PROBLÈME POSÉ 1:
D'après le texte fourni, qu'est-ce qui permet à l'auteur d'écrire « J'en sais maintenant quelque chose » ? Répondez en une à trois phrases.
PROBLÈME POSÉ 2:
Relevez dans le texte fourni tous les cours que l'auteur a donnés comme remplaçant.

TEXTE FOURNI:

*-*-*

À l’heure des algorithmes, du règne de la technique, de l’efficacité, de la rapidité, de l’obsession de la matière comptable, de la binarité, des items et des critères, c’est au fond cet immense sentiment de vacuité qui macère à l’école, sous l’œil passif ou résigné des professeurs engoncés dans un carcan administratif. Une opinion de Harrison du Bus, ancien professeur de secondaire.
L’enseignement, l’instruction publique comme on avait coutume de dire, est un des piliers de la civilisation ; il est la rampe de lancement de l’intelligence humaine, de la connaissance, qui pour parfaire une bonne éducation devrait se jumeler harmonieusement avec la culture générale, indispensable au clair raisonnement. Or aujourd’hui, c’est le renoncement, l’abandon qui prédominent.
J’en sais maintenant quelque chose car deux fois j’ai eu l’occasion d’enseigner des matières à l’école secondaire, à Bruxelles : les cours de français, d’étude du milieu et d’actualité, comme remplaçant, c’est-à-dire comme un étranger qui s’immerge peut-être un peu naïvement dans un bassin inconnu. La douche a été froide. Je ne m’attarderai pas sur la discipline, laissée en jachère, pour ne pas dire, dans certaines écoles, en déréliction. Cela nuit considérablement à la transmission ; au contraire, devant un chahut incontrôlable c’est plutôt la démission intérieure qui gagne, mais c’est une autre question. Ici, il faut nous concentrer sur le cœur de l’enseignement.
Et pour ce faire, je m’emploierai à vous décrire ma stupéfaction lorsque j’ai découvert cette merveilleuse coquecigrue qu’est le très formel CE1D, certificat d’enseignement du premier degré du secondaire, en l’occurrence l’épreuve de français.
Le CE1D ? Une « farce »
Elle se résume en quelque sorte au fameux jeu adoré des enfants « Où est Charlie ? » – où cette information soulignée et indiquée en gras dans la consigne s’est-elle tapie dans le recueil de documents ? Il est le plus souvent attendu de l’élève qu’il recopie un passage, ou même seulement un nom propre ou un adjectif cité, dont il doit au plus cocher la bonne définition parmi celles proposées. Mais le plus grave et même affolant, disons-le, et je suis loin d’être le seul à l’affirmer, même si beaucoup ont inhibé leurs velléités contestataires, est la presque totale absence d’évaluation de la connaissance et de la maîtrise de la langue française, pourtant l’intitulé de la matière.

*-*-*

EXTRAIT DE RÉFÉRENCE:
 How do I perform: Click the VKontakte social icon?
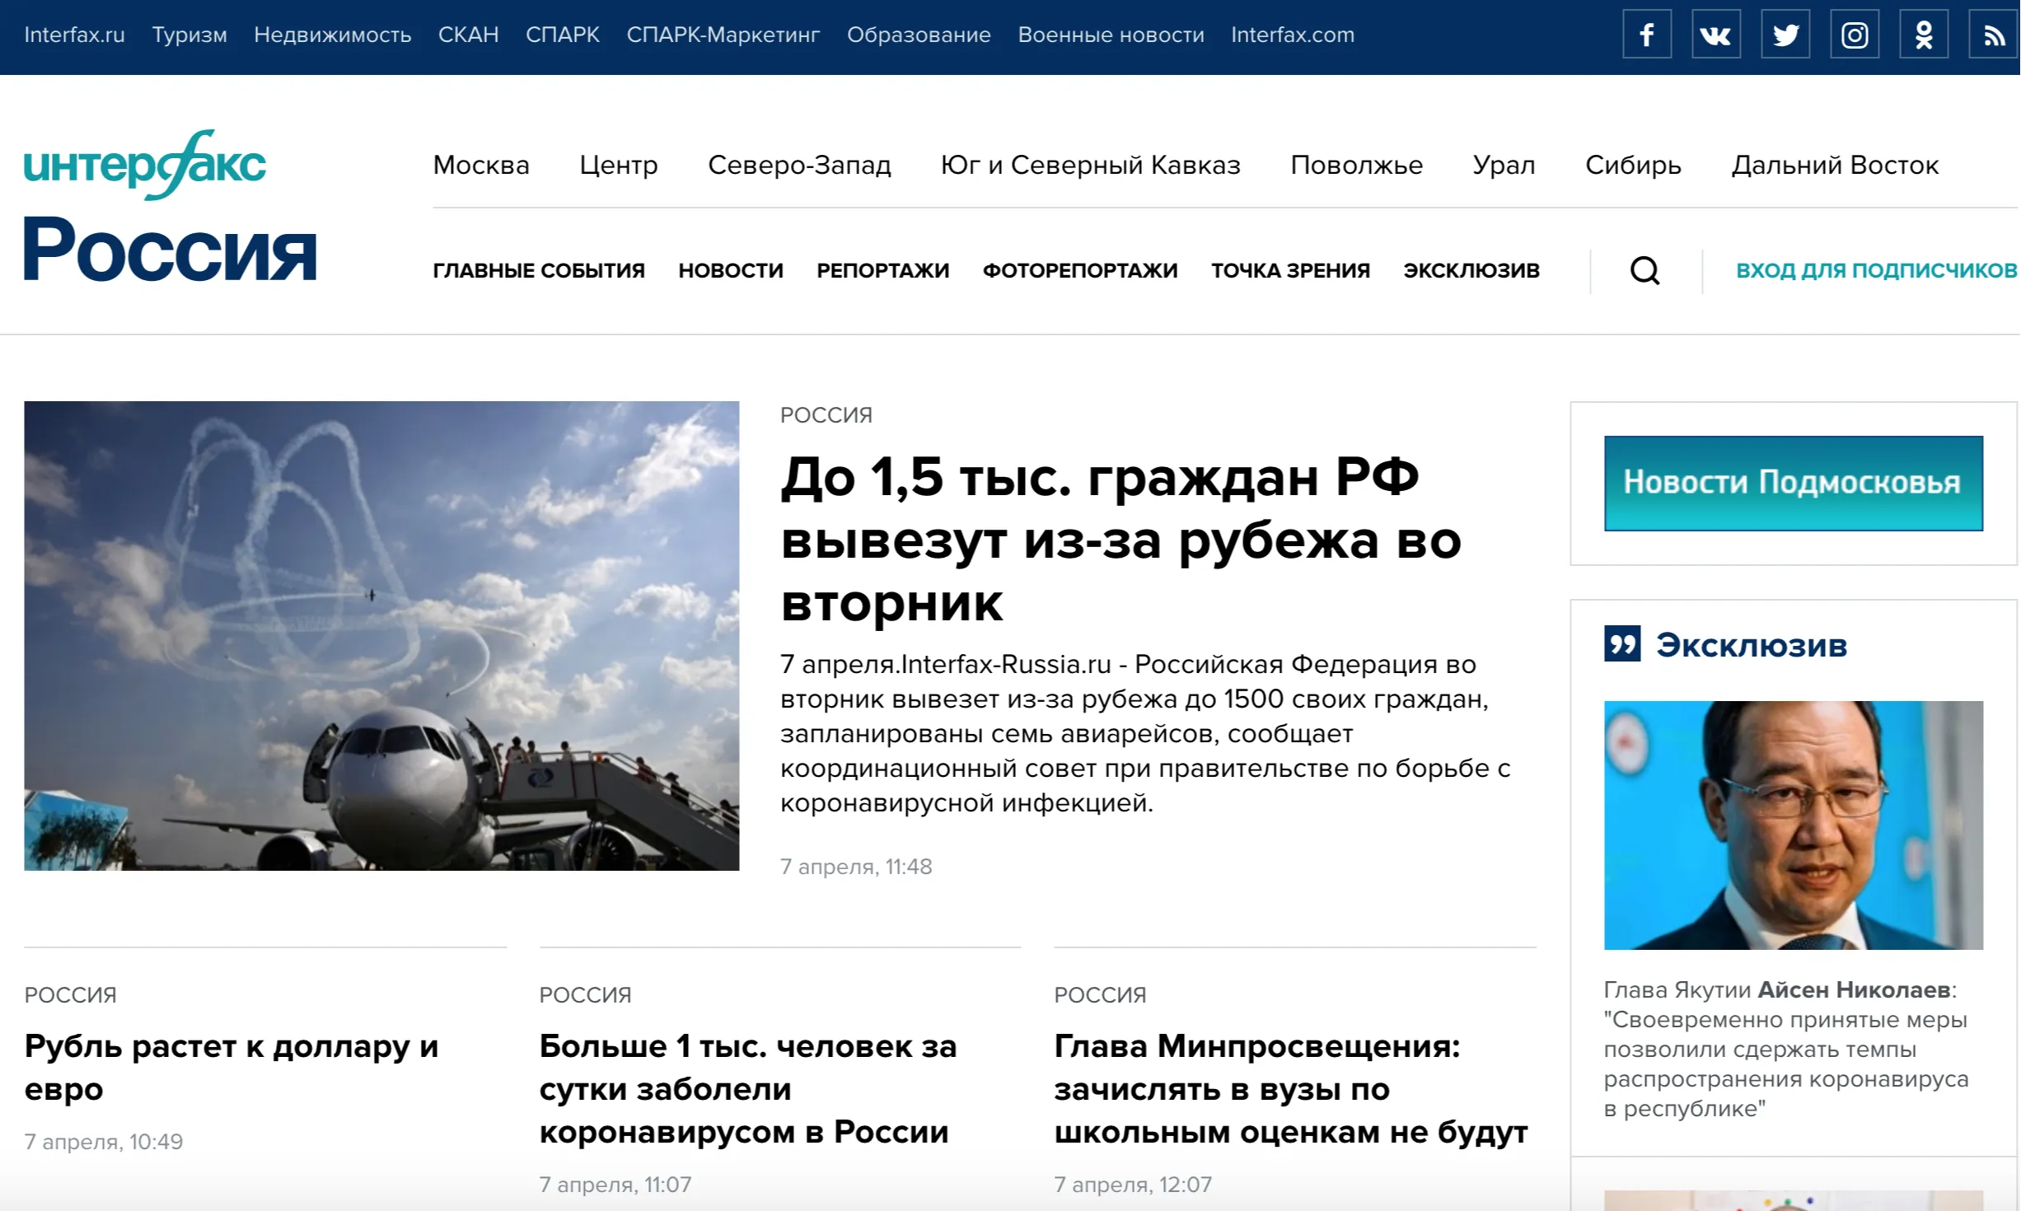1715,34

*-*-*

RÉSULTAT FINAL 1:
L'auteur a eu deux fois l'occasion d'enseigner à l'école secondaire, à Bruxelles. Il y a été remplaçant pour les cours de français, d'étude du milieu et d'actualité.

RÉSULTAT FINAL 2:
- français
- étude du milieu
- actualité